I have Pandas Dataframe like below:
redacted_name_1 \
0 [1628377576.0, 1628377939.98, 1628377942.04, 1...
1 [295.257080078125, 295.1255187988281, 295.2570...
redacted_name_2 \
0 [1628377494.927, 1628377855.377, 1628377957.39...
1 [9.3e-09, 9.3e-09, 9.2e-09, 9.3e-09, 9.2e-09, ...
redacted_name_3 \
0 [1628377543.443, 1628377903.8830001, 162837826...
1 [1.7e-08, 1.7e-08, 1.7e-08, 1.7e-08, 1.7e-08, ...
redacted_name_4 \
0 [1628377235.24, 1628377840.33, 1628378440.54, ...
1 [0.0, 0.0, 0.0, 0.0, 0.0, 0.0, 0.0, 0.0, 0.0, ...
Series 0 for every frame is a timestamp. Series 1 for every frame is a value.

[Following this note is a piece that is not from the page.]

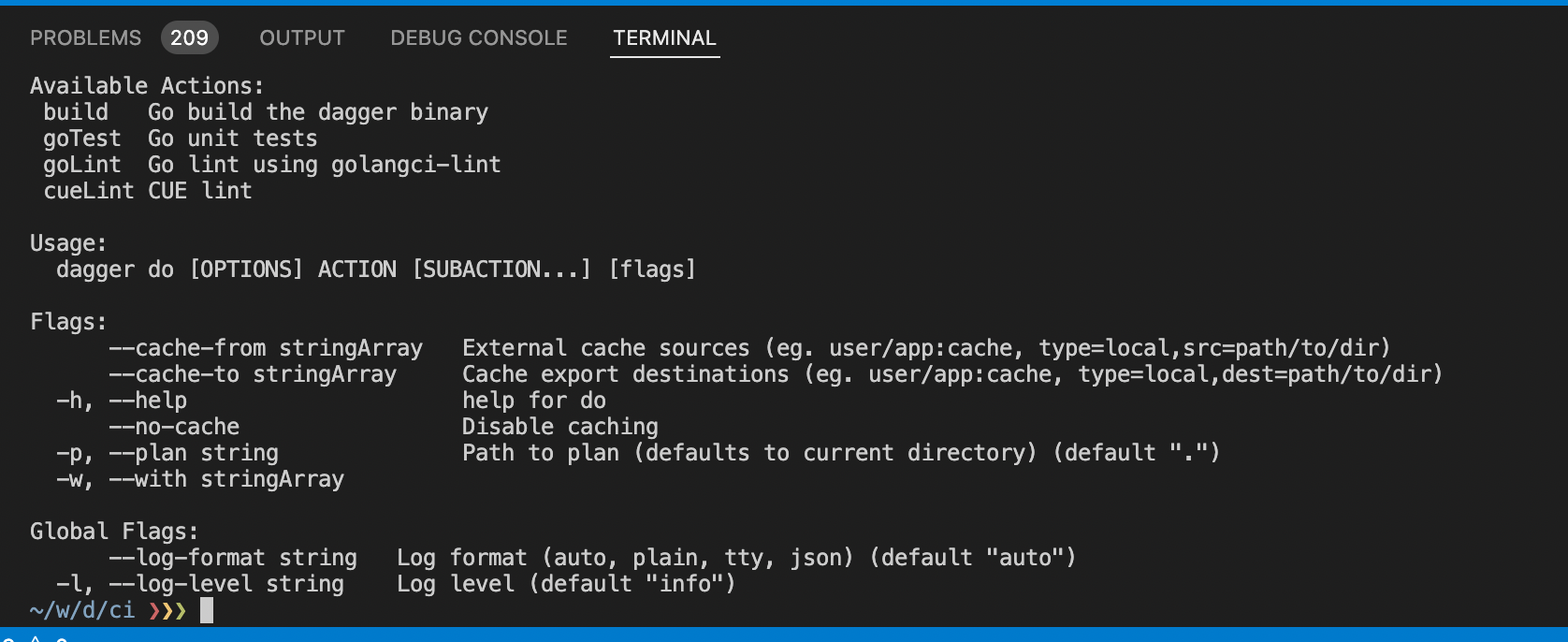Viewport: 1568px width, 642px height.
Task: Click the --plan string flag line
Action: 167,452
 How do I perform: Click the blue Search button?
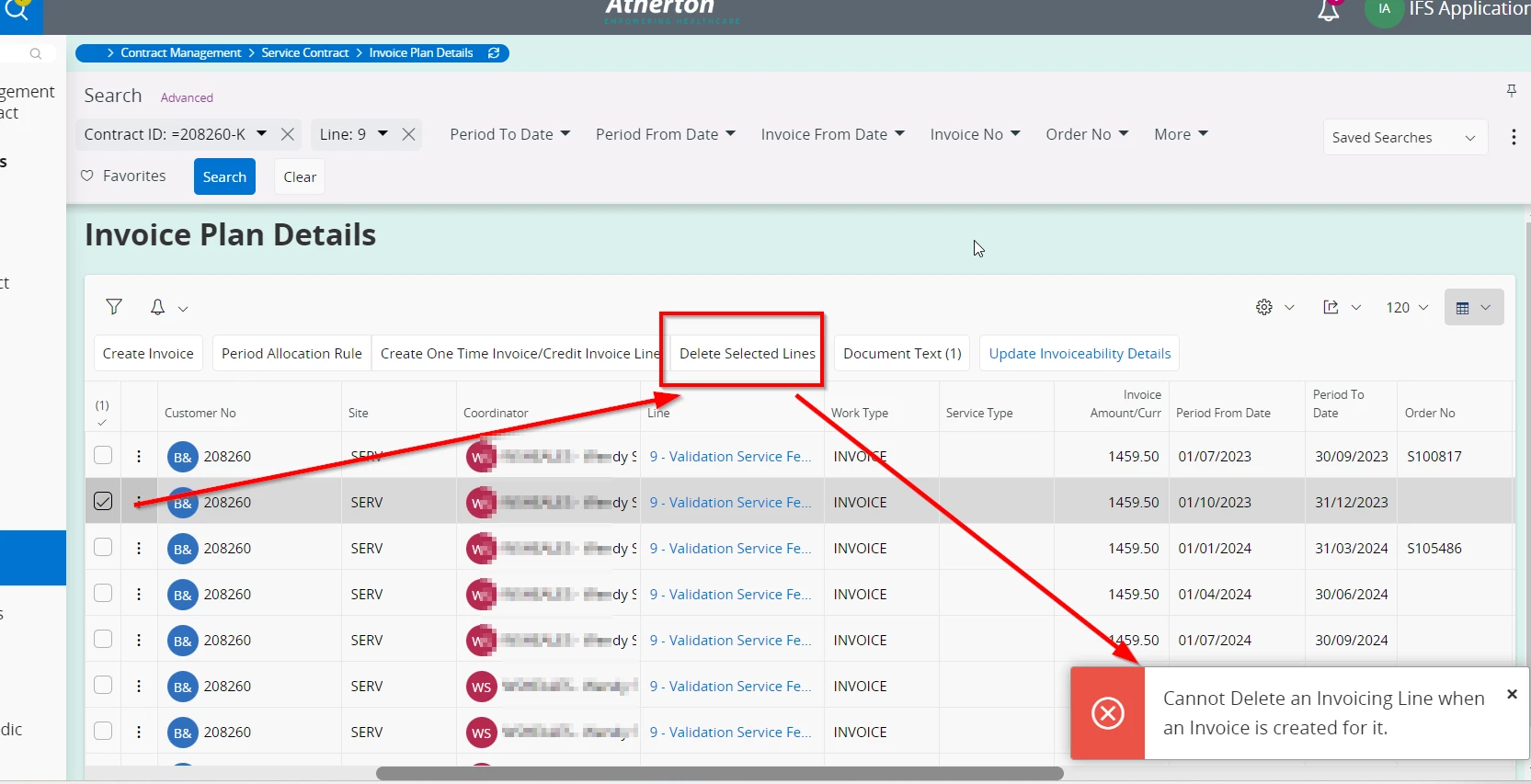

I would like to merge them for easier handling (for me) by timestamp. To have something like this:
Timestamp, redacted_name_1 , redacted_name_2, redacted_name_3, redacted_name_4,
1628377576, 295.257080078125, NaN, NaN, NaN,
1628377494, NaN, 9.3e-09, NaN, NaN,
Timestamp should be rounded to a second.
If reading happens to be on the same time, it should be put in the same row as other one.
No timestamp duplication.